Analysis of temporal prevalence trends (Figure) showed that the 12 high-prevalence pulsotypes accounted collectively for only 5% of 20 isolates during the earliest period (1967–1989) but for 58% of isolates during subsequent years (p<0.001). Three of these pulsotypes (988, 800, 812) were the top 1, 2, or 3 most prevalent, overall and within each interval from 1990 forward. These 3 types appeared sequentially by overall pulsotype prevalence (i.e., in 1990–1999 for type 968, in 2000–2002 for type 800, and in 2005 for type 812) and, except for type 800 in 2003, were detected continuously after first appearing. After it appeared, type 968 maintained a consistently high prevalence (>19%), whereas types 800 and 812 exhibited early prevalence spikes followed by sizeable drops. In contrast, the 9 other high-prevalence types appeared intermittently, which, depending on the pulsotype, was mostly in earlier years, later years, or sporadically throughout (Figure).
A temporal trend was also evident in the PFGE dendrogram (Figure A1), which extended to 67% similarity. The more highly similar PFGE profiles in the upper region of the tree involved mostly recent isolates and higher prevalence pulsotypes, whereas the more basal, dissimilar profiles toward the lower region of the tree involved more older isolates (including isolates from 1967, 1982, 1985, and 1986) and low-prevalence pulsotypes.
The pulsotypes primarily exhibited a broad geographic distribution, yet there was some geographic segregation. Table 2 shows the number of mutually exclusive geographic regions (among 6 total) in which each of the 65 multiple-isolate pulsotypes were found. Only 18 of 65 multiple-isolate pulsotypes were limited to a single geographic region (p<0.001 for occurrence in 1 vs. multiple regions, McNemar test). Moreover, these 18 pulsotypes included only 2 (13 pulsotypes), 3 (4 pulsotypes), or 4 (1 pulsotype) isolates each and represented <50% of pulsotypes within their size category. In contrast, all pulsotypes including >5 isolates were found in multiple geographic regions, and 3 of the 6 pulsotypes comprising >8 isolates spanned all 6 geographic regions (Table 2). Table 3 shows the overlap among regions by the number of shared pulsotypes and by the number of isolates in these pulsotypes. Each region overlapped partially with every other region (Table 3).

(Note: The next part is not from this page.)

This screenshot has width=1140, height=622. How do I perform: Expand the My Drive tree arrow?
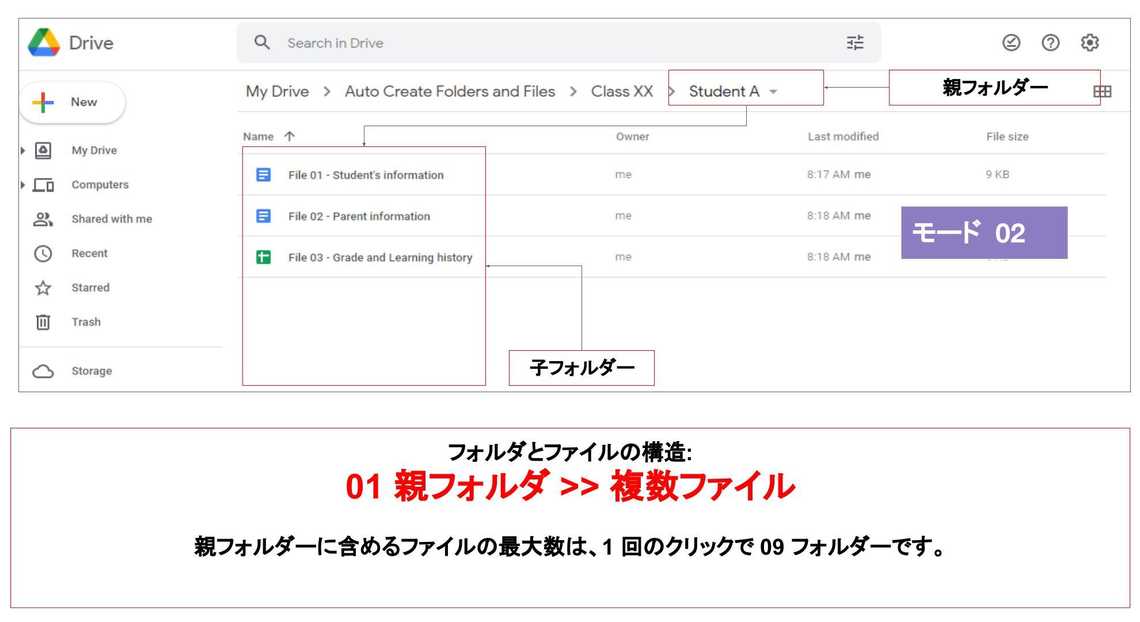pos(23,150)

Against this background of broad geographic distribution, substantial geographic segregation of pulsotypes was evident. For example, at the isolate level, each region was negatively associated with at least 1 other region; the US West and non-Canadian international sites exhibited the greatest number of such negative associations, suggesting somewhat locale-specific pulsotype populations in these regions (Table 3). The only positive association between nonoverlapping regions involved the US Midwest and Canada.
Table 4 provides a pulsotype-level analysis of these geographic associations. For example, the high-prevalence and multiple-isolate pulsotypes were collectively significantly overrepresented in Canada, and the high-prevalence pulsotypes were also significantly underrepresented in the United States, specifically, in the US West. Among individual high-prevalence pulsotypes, 968 was overrepresented in the US Midwest and under-represented in the US West; 800 was over-represented in Canada and under-represented in the United States and the US West; 812 was over-represented in the US South; 987 was over-represented internationally (specifically in Australia, data not shown) and under-represented in the United States; and 1202 was over-represented in the US West (Table 4).
In contrast with the generally broad geographic distribution of pulsotypes, the source distribution was more restricted, and source-specific segregation predominated over across-source commonality. For example, only 13 of 65 multiple-isolate pulsotypes spanned multiple sources (p<0.001, McNemar test); most of these included only 2 sources each, and none included >4 (of 6 possible) sources (Table 2).
Likewise, the by-source distribution of pulsotypes (Table 5) showed less overall commonality than did geographic distribution. Still, it showed multiple positive and negative associations at the isolate and the pulsotype level. Specifically, isolates from humans were associated positively with pulsotypes comprising isolates from water and negatively with pulsotypes comprising isolates from companion animals, food animals, or food. Isolates from companion animals were associated positively with pulsotypes containing isolates from other animals, and isolates from food animals were associated positively with pulsotypes containing isolates from food (Table 5). In addition, pulsotypes containing isolates from food animals were associated negatively with pulsotypes containing isolates from humans, but they were associated positively with pulsotypes containing isolates from food (Table 5).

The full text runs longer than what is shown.